Plaintiff's Motion for Leave to Amend to add Ahlin as a Defendant is further denied as moot because as currently pleaded, his Third Amended Complaint fails to include the sufficient "non-conclusory `factual content'" required to draw a reasonable inference that Ahlin is liable in her individual capacity for violating Plaintiff's right to equal protection. See Moss v. United States Secret Service, 572 F.3d 962, 969 (9th Cir. 2009) (citing Ashcroft v. Iqbal, 556 U.S. ___, 129 S.Ct. 1937, 1949 (2009)); see also Lopez v. Smith, 203 F.3d 1122, 1126-27 (9th Cir. 2000) (en banc) (noting that 28 U.S.C. § 1915(e) "not only permits but requires" the court to sua sponte dismiss an in forma pauperis complaint that fails to state a claim).
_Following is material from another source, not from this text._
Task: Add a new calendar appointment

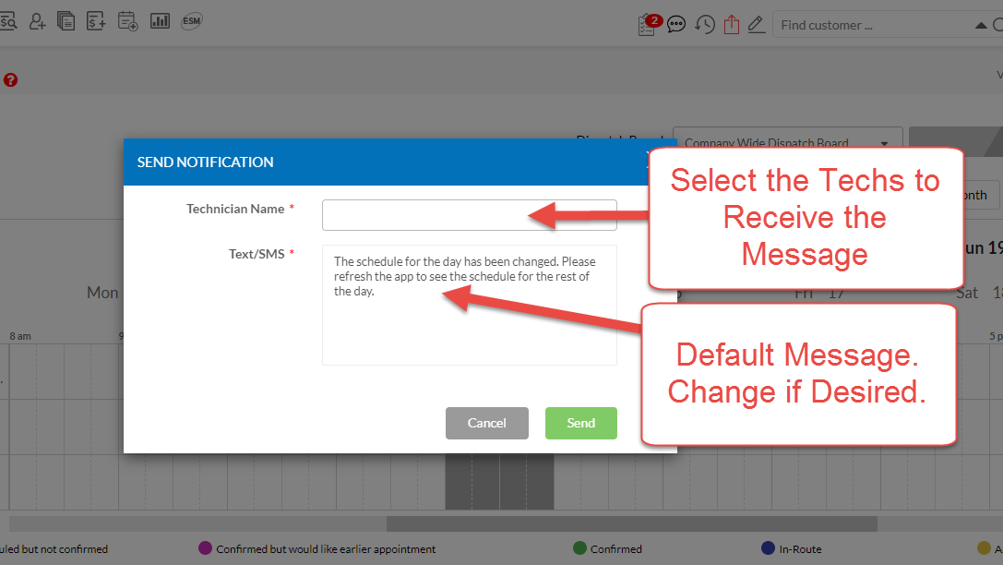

In addition, Plaintiff's Motion for Leave to Amend in order to add a Takings Clause claim against CSH and DMH based on the computer moratorium is also denied as futile insofar as his Third Amended Complaint fails to allege facts sufficient to support such a claim. See Lopez, 203 F.3d at 1129-31 (court need not grant leave to amend if amendment would be futile); accord Cahill v. Liberty Mutual Ins. Co., 80 F.3d 336, 339 (9th Cir. 1996). Specifically, Plaintiff alleges he enjoys a "property interest in retaining [his] electronic devices" because he is a civil detainee whose rights are more expansive than his criminal counterparts, and that CSH and DMH's computer moratorium denies him that interest. (TAC at 7). On the other hand, Plaintiff also claims he "would like to purchase [his] own computer," but that he cannot due to the moratorium. ( Id. at 5.) Thus, it is not clear from Plaintiff's pleading whether he has had a personal computer confiscated, or simply wishes to purchase one but is prohibited from doing so as a result of the moratorium.
Either way, his allegations are insufficient to support a Takings Clause claim. The Fifth Amendment declares that "private property [shall not] be taken for public use, without just compensation." U.S. CONST. AMEND. V; Webb's Fabulous Pharmacies, Inc. v. Beckwith, 449 U.S. 155, 160 (1980). That prohibition applies to the States through the Fourteenth Amendment. Id.; see also Tellis v. Godinez, 5 F.3d 1314, 1316 (9th Cir. 1993). In order to state a claim under the Takings Clause, however, a plaintiff must first demonstrate that he possesses a "property interest" that is constitutionally protected. See Ruckelshaus v. Monsanto Co., 467 U.S. 986, 1000-01 (1984). "Only if he does indeed possess such an interest will a reviewing court proceed to determine whether the expropriation of that interest constitutes a `taking' within the meaning of the Fifth Amendment." Schneider v. California Dept. of Corrections, 151 F.3d 1194, 1198 (9th Cir. 1998).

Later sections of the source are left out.